Oceanic Imaginaries

Oceanic Imaginaries is a new, multi-year initiative that adopts the world’s oceans as an analytical framework for advancing cross-regional, interdisciplinary research on timely global topics.

The 2022-23 academic year will focus on the Indian Ocean, featuring courses, lectures, exhibits, screenings, and performances that engage with the societies, cultures, geographies, and histories of the Indian Ocean world.

Advisory Committee

Nora Barakat

Assistant Professor of History

Anna Bigelow

Associate Professor of Religious Studies and Director of the Center for South Asia

Lisa Blaydes

Professor of Political Science, Director of the Abbasi Program in Islamic Studies, and Senior Fellow at the Freeman Spogli Institute for International Studies

Joel Cabrita

Joel Cabrita

Assistant Professor of History and Director of the Center for African Studies

Margaret Cohen

Andrew B. Hammond Professor of French Language, Literature, and Civilization and Professor, by courtesy, of French and Italian and of Comparative Literature

Grant Parker

Associate Professor of Classics

Krish Seetah

Associate Professor of Anthropology

Mudit Trivedi

Assistant Professor of Anthropology

Ali Yaycioglu

Associate Professor of History

Featured Courses

GLOBAL 112: Oceans and the Global Imaginary
Krish Seetah, Spring 2023

This course brings together various social, climatic, and ecological perspectives to seek a better understanding of the relationships between people and the sea. Our oceans constitute some 70% of the surface area of our planet; they connect continents, countless islands, and form a universal link between geographically vast regions and culturally diverse peoples. Our oceans are critical to the health of our planet, and to humanity, and it is this interdependent relationship that forms the basis of this course. Taking a genuinely global viewpoint, we will explore the dynamic nature of peoples' interactions with their maritime landscape and seascape. The course will draw on a wide range of social science and natural science data and approaches to assess how we traversed and explored the seas; how the seas have been an enduring source of nutrition; and how they have come to garner immense social and cultural significance to peoples around the world. The course looks at the unique features of the Indian, Atlantic, and Pacific Oceans, using case studies from each, while drawing lines that connect these vast oceanic basins. Ultimately, the course emphasizes the challenges facing our oceans as humanity's impact reaches unprecedented levels and considers how people and oceans in partnership might help mitigate the damage climate change has wrought on our planet. Learn more.

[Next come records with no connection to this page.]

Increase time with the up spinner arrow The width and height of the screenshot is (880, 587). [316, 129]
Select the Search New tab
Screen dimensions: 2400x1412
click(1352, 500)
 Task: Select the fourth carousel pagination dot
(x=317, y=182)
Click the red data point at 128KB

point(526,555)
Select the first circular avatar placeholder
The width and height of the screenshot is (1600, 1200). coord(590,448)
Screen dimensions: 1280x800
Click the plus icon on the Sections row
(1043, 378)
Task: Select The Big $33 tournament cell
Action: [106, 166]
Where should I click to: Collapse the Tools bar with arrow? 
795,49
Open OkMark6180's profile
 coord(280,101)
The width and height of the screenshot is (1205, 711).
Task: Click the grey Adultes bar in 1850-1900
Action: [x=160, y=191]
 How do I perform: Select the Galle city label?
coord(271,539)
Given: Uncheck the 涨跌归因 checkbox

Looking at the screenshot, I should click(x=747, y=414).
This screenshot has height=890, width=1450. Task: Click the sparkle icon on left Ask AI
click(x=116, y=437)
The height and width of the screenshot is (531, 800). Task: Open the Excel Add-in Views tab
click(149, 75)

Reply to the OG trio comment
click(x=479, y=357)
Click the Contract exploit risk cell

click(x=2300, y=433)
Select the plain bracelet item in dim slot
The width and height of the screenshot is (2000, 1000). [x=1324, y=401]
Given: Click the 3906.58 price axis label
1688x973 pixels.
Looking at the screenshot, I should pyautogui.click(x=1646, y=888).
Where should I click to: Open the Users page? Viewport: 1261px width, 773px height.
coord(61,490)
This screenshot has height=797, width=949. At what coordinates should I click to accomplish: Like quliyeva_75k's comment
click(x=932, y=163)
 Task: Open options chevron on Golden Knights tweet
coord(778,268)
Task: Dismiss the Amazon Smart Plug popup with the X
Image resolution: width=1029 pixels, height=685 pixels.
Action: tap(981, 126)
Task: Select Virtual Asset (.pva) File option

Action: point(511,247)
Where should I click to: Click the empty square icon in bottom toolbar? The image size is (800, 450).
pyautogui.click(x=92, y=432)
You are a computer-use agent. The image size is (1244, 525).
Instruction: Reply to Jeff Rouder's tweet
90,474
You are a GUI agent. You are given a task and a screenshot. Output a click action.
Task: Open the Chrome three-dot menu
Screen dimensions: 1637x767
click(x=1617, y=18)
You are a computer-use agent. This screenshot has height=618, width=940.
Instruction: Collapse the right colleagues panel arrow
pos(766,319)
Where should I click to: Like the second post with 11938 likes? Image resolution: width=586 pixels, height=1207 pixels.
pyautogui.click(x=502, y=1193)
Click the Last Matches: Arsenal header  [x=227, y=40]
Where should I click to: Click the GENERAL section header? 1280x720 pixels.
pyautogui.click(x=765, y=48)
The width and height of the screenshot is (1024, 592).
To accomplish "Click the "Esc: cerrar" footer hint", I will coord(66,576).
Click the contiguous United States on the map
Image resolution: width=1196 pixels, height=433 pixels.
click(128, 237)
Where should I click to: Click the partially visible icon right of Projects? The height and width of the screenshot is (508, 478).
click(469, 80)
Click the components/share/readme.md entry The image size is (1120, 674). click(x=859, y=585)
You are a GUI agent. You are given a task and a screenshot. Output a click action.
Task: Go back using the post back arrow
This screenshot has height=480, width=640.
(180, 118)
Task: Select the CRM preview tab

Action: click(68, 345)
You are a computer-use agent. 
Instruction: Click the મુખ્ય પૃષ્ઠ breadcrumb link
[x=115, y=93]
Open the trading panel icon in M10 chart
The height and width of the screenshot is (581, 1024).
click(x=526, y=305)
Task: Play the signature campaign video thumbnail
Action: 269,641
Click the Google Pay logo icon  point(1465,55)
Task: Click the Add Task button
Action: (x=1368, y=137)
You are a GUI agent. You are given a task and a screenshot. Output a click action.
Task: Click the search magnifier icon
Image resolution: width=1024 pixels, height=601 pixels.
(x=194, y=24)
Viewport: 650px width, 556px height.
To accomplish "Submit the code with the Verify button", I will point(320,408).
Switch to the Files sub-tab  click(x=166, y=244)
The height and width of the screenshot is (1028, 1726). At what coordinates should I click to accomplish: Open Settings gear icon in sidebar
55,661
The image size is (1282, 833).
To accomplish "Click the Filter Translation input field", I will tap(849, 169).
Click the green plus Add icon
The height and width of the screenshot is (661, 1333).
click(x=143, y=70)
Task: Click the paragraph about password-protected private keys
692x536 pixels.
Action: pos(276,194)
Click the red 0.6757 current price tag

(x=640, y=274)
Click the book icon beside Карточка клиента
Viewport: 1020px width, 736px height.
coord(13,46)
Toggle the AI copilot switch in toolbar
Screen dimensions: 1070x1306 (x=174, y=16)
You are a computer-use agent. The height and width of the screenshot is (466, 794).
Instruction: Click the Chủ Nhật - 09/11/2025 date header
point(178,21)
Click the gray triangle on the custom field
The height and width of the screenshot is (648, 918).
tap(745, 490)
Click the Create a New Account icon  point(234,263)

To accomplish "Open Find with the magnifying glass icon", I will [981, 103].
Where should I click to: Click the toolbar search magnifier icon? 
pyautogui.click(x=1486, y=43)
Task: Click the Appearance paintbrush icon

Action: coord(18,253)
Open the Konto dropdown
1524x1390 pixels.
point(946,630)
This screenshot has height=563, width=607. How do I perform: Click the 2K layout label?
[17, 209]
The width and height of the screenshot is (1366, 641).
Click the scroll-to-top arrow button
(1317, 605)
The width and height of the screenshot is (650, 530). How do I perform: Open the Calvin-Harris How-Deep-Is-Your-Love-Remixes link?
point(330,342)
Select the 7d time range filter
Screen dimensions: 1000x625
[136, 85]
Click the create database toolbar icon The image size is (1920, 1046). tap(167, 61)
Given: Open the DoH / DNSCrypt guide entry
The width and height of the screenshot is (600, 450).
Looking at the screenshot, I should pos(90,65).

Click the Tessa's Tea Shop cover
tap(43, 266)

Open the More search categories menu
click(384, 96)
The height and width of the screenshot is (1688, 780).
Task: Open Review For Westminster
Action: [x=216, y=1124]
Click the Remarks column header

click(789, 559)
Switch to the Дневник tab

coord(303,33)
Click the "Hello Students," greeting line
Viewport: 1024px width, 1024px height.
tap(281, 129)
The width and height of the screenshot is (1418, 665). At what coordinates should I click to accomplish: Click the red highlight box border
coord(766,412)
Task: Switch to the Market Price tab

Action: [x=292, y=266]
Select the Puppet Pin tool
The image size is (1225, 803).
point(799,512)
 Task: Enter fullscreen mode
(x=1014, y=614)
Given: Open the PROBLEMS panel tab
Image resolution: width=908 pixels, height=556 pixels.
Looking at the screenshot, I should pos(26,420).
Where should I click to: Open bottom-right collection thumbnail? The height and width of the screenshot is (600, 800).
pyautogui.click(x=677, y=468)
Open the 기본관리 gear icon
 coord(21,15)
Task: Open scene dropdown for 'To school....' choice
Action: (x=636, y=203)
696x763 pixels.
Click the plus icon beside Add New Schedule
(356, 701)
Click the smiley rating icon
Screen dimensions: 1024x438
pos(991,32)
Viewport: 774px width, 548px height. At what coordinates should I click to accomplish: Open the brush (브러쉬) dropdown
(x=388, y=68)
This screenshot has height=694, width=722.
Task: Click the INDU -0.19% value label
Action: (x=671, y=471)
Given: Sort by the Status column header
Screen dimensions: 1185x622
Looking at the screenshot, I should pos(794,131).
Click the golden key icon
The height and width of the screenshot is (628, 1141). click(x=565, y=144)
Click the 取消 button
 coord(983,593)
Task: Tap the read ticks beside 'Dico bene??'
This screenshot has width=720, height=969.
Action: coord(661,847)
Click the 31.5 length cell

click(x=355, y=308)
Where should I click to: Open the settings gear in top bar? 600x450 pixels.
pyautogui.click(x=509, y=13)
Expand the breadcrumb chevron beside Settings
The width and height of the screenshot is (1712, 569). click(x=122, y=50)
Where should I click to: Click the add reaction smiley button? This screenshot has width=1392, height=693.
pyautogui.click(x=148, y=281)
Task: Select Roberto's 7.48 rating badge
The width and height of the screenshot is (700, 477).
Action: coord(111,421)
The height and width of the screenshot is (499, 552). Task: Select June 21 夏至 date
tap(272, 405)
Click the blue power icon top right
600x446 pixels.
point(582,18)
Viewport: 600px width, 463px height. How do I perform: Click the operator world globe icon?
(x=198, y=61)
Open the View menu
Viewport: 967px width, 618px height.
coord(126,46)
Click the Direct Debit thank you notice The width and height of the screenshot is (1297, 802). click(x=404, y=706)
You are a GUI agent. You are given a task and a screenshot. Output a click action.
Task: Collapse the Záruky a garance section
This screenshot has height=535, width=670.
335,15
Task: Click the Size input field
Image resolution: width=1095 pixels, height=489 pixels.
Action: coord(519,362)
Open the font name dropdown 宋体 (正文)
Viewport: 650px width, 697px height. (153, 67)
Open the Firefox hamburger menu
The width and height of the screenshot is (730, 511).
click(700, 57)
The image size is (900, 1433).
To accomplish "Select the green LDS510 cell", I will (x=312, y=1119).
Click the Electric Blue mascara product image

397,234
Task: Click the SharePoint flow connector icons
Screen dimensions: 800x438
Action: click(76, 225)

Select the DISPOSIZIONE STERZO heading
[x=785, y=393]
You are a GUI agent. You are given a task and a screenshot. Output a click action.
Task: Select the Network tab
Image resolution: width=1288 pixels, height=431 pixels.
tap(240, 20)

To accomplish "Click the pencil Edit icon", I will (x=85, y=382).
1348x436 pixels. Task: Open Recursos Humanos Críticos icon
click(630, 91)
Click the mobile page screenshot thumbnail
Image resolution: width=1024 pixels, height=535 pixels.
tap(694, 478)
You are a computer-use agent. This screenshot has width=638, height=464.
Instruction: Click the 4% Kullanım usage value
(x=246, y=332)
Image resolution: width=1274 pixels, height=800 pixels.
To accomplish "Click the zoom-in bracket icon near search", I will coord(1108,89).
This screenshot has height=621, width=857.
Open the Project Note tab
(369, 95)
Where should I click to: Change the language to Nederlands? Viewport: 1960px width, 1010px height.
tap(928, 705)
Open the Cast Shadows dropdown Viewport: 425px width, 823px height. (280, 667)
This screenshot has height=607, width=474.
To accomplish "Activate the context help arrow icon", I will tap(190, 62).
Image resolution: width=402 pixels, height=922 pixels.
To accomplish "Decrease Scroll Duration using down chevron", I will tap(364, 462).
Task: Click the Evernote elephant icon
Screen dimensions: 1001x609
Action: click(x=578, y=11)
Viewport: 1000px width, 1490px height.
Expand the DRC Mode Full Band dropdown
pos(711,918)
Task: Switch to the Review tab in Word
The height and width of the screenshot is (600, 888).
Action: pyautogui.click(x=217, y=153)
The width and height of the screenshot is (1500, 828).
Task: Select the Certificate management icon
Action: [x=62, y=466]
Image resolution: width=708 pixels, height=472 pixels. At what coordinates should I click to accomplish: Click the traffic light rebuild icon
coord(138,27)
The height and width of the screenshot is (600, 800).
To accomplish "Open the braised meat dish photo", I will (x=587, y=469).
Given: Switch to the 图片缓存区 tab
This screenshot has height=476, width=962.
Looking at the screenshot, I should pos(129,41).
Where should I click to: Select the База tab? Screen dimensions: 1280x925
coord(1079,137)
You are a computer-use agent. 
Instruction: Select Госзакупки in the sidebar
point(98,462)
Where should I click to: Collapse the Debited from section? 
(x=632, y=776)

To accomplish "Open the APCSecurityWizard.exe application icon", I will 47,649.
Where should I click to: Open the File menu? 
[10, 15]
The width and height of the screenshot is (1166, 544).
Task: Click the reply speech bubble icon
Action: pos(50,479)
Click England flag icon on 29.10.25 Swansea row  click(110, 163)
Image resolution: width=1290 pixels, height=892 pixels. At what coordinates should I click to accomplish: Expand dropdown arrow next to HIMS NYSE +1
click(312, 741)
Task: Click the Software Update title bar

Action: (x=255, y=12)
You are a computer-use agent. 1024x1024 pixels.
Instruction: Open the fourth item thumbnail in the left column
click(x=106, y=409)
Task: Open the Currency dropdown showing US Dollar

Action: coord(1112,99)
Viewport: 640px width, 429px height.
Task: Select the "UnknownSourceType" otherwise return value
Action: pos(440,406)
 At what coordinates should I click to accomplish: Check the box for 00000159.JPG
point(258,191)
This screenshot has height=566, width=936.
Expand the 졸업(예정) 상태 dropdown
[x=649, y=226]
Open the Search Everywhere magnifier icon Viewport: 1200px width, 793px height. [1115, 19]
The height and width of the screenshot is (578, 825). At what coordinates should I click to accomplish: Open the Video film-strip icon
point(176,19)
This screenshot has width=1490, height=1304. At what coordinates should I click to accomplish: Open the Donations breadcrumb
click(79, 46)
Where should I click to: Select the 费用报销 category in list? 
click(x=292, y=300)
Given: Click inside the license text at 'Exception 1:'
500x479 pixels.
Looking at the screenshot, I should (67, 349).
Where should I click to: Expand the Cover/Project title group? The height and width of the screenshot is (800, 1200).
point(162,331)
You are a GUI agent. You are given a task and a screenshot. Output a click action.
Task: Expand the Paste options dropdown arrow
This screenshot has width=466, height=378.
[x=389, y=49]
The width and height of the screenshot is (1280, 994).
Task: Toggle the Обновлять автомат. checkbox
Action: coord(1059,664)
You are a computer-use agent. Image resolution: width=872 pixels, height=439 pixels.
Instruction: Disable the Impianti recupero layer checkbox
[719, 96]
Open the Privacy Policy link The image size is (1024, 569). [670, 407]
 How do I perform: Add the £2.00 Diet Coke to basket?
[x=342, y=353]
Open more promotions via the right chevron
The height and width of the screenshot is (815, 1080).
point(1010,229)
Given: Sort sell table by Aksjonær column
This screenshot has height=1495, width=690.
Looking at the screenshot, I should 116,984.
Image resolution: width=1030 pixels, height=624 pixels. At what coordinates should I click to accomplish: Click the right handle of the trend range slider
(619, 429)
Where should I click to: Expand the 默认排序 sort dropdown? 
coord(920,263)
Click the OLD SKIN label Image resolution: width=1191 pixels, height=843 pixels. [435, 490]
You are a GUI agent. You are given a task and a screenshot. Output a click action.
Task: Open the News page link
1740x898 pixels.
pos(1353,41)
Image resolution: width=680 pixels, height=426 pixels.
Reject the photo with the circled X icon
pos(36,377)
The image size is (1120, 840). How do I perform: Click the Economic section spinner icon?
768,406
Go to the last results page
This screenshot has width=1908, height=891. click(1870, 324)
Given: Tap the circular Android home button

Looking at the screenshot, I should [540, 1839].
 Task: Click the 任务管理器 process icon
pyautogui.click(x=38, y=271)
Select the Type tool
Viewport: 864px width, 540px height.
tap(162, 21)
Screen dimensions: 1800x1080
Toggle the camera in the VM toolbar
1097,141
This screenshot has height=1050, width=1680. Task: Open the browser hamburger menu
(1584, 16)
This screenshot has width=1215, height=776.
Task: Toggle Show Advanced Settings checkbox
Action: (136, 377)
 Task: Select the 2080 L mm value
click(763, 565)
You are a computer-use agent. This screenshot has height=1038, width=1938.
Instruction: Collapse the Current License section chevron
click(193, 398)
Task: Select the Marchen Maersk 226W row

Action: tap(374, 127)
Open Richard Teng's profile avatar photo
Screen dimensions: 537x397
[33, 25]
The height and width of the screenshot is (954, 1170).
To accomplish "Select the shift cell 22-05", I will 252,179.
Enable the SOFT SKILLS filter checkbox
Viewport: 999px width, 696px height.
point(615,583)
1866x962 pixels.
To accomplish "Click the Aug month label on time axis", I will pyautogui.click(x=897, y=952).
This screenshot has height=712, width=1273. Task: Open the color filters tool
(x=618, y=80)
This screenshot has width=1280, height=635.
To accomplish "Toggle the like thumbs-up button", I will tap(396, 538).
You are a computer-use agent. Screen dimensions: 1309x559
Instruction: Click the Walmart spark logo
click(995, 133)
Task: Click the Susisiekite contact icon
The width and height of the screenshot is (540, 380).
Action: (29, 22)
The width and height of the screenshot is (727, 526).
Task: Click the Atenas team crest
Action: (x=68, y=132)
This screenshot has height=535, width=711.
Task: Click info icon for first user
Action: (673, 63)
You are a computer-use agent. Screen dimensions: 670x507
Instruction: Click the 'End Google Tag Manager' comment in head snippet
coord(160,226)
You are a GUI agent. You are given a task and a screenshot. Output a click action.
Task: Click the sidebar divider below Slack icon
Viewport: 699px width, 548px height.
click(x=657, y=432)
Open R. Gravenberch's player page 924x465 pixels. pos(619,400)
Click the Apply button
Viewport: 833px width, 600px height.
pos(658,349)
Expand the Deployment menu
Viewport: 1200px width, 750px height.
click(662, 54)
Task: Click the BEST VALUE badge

HISTORY 8S: Whales, Bombs, & the Race to the Bottom: Oceanic Histories of Law, Environmentalism, & Human Rights
Sonya Schoenberger, Spring 2023

Oceans cover two thirds of the world's surface and play a vital role in global carbon storage, biodiversity, and food stocks. But who owns the oceans and their resources? And what rights and duties do countries, corporations, and individuals have at sea? In this course, we will examine histories of commercial fishing and whaling, nuclear testing, seabed mining, human rights at sea, and sea-level rise as avenues for understanding developments in international law over the course of the 20th century. Learn more.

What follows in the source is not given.